#### Task description
Where in the listing does the string "value" appear? Copy every line that holds it.

== == ==

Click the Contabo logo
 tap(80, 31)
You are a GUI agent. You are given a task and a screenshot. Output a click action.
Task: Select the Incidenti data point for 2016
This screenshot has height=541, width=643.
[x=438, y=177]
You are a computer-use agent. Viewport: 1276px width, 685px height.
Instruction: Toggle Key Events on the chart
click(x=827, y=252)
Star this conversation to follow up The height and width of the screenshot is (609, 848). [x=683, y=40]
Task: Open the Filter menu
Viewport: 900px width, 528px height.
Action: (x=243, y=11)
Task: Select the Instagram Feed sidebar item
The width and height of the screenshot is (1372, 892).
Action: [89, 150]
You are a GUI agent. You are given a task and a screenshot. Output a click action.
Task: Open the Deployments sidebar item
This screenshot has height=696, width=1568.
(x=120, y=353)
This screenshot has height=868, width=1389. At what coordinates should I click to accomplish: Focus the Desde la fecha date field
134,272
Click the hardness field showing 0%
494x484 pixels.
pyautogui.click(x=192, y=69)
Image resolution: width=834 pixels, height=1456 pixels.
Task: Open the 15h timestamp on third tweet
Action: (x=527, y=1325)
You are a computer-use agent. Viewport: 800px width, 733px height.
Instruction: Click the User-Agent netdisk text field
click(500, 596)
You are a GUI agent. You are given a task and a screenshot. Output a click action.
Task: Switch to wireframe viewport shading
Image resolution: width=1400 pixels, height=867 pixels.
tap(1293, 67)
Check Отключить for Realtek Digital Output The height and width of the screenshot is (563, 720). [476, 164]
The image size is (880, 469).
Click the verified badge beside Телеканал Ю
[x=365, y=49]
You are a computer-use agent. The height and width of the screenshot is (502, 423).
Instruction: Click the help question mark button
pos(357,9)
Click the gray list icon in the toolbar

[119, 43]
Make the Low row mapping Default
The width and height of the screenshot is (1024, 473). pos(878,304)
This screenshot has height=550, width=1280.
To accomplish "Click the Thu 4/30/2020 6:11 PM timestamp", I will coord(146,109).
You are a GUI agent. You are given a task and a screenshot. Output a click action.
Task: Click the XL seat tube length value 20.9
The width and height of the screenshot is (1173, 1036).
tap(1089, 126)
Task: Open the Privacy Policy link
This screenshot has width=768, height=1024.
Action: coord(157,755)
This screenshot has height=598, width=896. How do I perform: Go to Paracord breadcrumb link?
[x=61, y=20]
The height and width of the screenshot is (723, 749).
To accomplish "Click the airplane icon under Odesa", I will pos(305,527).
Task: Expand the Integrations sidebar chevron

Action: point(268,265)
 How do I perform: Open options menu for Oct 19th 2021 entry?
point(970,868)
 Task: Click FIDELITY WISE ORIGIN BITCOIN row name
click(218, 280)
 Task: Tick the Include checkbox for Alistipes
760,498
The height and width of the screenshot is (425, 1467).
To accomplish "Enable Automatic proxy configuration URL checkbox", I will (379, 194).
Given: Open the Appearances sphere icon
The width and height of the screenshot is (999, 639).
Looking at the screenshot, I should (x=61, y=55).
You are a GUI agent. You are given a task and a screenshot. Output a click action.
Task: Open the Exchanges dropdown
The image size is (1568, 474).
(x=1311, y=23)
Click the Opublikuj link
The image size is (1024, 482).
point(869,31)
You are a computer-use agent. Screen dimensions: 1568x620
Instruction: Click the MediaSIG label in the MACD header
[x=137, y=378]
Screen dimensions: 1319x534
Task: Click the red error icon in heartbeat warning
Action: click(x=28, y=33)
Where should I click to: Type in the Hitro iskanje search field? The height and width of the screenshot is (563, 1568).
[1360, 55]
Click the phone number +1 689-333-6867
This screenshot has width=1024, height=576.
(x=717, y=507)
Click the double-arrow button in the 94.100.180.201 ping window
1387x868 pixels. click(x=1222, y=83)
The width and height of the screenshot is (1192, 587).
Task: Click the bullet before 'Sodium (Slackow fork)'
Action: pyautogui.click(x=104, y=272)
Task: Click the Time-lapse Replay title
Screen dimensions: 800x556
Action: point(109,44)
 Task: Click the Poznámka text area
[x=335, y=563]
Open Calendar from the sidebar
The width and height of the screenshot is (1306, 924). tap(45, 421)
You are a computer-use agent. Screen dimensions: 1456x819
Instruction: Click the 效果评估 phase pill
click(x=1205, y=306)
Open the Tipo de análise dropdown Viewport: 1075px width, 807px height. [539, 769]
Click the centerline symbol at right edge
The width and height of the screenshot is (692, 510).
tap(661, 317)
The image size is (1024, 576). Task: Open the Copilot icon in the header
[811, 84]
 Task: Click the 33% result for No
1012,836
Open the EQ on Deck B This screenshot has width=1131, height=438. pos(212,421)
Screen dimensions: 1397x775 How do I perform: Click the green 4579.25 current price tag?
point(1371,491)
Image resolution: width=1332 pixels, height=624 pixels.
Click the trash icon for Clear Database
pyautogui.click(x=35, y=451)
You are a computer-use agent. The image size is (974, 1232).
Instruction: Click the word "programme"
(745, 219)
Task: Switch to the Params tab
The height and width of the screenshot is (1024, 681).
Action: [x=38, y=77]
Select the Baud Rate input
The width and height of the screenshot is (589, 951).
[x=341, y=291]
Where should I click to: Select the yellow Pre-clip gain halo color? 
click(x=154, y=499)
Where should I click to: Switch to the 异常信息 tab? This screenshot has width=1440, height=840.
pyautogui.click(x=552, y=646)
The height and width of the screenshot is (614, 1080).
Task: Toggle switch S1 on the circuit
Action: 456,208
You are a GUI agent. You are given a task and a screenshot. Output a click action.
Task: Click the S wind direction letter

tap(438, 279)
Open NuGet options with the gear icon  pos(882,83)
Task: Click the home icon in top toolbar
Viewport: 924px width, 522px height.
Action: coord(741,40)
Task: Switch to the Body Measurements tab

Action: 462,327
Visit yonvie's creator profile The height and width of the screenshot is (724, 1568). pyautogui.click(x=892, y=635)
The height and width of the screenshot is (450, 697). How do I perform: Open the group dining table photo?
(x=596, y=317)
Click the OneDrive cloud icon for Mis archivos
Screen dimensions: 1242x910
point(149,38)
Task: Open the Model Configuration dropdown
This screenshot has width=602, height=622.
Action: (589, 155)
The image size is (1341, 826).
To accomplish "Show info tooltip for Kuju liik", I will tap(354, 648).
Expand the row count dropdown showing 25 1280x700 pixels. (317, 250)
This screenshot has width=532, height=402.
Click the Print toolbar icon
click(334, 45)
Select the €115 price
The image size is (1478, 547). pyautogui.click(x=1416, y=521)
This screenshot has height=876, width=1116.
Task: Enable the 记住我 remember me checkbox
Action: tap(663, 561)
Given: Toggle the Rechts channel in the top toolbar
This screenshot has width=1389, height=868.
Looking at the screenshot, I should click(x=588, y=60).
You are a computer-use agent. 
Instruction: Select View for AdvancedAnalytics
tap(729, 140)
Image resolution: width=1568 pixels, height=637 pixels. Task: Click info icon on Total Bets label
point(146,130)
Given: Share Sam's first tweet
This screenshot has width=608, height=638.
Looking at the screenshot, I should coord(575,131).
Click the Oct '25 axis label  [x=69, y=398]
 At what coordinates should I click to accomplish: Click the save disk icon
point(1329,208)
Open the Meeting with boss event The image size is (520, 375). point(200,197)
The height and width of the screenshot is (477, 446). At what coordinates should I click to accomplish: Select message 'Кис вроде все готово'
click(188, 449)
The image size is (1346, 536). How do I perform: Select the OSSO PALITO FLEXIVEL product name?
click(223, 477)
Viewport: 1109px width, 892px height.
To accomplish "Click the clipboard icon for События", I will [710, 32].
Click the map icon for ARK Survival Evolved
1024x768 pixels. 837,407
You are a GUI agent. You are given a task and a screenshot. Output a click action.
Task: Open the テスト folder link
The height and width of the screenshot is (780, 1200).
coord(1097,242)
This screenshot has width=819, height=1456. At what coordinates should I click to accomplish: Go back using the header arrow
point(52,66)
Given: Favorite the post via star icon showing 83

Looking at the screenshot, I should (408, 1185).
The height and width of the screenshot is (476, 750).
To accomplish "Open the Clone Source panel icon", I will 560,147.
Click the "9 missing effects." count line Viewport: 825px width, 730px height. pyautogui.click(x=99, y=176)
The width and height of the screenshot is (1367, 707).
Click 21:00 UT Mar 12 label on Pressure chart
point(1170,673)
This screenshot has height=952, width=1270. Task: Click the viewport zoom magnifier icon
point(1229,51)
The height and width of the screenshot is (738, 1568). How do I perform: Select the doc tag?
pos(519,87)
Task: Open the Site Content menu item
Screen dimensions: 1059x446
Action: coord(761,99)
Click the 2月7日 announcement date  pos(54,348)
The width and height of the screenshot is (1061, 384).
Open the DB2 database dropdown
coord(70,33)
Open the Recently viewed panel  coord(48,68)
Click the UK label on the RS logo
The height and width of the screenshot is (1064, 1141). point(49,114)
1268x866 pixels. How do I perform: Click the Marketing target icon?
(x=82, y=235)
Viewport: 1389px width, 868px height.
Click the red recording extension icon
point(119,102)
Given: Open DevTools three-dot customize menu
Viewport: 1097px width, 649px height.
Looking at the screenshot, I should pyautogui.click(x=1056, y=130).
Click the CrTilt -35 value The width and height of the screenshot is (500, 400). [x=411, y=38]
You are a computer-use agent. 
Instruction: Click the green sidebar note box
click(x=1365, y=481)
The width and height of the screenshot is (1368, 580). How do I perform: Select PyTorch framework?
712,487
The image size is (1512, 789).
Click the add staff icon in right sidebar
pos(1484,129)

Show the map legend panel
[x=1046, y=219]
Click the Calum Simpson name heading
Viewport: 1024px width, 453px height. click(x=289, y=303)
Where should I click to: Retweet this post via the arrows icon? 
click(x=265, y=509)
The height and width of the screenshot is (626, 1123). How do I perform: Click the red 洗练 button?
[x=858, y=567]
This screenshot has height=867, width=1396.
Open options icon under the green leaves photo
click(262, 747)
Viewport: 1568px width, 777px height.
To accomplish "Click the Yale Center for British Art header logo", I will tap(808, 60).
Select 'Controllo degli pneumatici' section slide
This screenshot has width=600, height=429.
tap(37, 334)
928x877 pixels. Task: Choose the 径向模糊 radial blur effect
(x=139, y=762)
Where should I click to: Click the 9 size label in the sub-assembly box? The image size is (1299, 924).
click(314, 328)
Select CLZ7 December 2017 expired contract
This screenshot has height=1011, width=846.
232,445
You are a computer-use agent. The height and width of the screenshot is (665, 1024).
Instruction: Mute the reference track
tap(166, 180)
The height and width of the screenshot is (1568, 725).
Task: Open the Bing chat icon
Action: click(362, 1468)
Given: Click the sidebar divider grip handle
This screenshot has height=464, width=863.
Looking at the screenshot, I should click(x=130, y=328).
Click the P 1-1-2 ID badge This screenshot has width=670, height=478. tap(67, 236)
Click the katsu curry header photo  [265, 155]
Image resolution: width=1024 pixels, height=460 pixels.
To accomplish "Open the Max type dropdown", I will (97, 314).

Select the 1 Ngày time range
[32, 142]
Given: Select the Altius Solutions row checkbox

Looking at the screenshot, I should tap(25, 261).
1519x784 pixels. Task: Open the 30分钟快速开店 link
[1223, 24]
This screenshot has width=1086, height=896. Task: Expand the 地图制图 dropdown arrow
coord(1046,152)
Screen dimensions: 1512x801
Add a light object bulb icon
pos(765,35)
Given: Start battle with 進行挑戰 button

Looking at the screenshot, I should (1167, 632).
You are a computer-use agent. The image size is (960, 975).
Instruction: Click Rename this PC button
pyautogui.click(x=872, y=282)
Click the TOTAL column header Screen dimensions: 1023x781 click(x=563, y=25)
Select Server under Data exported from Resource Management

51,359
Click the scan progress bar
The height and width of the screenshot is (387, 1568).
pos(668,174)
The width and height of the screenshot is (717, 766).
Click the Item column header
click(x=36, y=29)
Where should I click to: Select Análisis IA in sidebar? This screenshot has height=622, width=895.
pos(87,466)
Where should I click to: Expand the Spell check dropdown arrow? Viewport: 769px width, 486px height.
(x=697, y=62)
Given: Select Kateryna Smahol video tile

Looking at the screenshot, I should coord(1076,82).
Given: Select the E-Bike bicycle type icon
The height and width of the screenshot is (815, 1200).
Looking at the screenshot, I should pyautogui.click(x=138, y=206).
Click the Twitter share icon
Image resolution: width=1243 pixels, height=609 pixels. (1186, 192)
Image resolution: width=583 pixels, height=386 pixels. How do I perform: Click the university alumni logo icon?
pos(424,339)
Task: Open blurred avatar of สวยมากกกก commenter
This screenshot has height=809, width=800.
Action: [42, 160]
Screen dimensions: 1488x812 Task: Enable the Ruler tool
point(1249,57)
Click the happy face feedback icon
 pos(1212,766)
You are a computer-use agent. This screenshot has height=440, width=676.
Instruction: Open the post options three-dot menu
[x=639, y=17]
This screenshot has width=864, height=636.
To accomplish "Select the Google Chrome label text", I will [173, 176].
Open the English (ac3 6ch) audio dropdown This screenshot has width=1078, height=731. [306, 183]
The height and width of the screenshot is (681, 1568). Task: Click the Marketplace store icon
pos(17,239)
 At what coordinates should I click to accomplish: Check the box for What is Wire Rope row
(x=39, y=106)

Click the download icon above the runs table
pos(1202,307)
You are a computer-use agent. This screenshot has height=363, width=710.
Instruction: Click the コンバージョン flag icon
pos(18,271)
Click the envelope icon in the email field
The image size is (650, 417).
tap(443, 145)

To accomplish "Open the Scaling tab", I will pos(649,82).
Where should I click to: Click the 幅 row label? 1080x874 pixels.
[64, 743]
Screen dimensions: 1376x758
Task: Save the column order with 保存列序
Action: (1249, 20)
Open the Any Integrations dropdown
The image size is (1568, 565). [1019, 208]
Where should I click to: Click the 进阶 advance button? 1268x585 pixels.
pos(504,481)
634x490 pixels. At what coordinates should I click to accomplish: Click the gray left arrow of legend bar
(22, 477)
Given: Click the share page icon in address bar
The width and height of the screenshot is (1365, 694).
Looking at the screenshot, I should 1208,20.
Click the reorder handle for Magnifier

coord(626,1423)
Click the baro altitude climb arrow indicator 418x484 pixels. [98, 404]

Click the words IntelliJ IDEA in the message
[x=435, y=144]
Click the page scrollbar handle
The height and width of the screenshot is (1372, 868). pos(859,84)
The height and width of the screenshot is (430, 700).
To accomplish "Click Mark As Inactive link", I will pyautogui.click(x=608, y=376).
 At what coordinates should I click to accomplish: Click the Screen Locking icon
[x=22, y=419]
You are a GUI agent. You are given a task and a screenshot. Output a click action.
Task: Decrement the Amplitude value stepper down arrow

== == ==

#### Result below
Task: Click the XL seat tube length value 20.9
Click the CrTilt -35 value The width and height of the screenshot is (500, 400). [x=411, y=38]
Task: Decrement the Amplitude value stepper down arrow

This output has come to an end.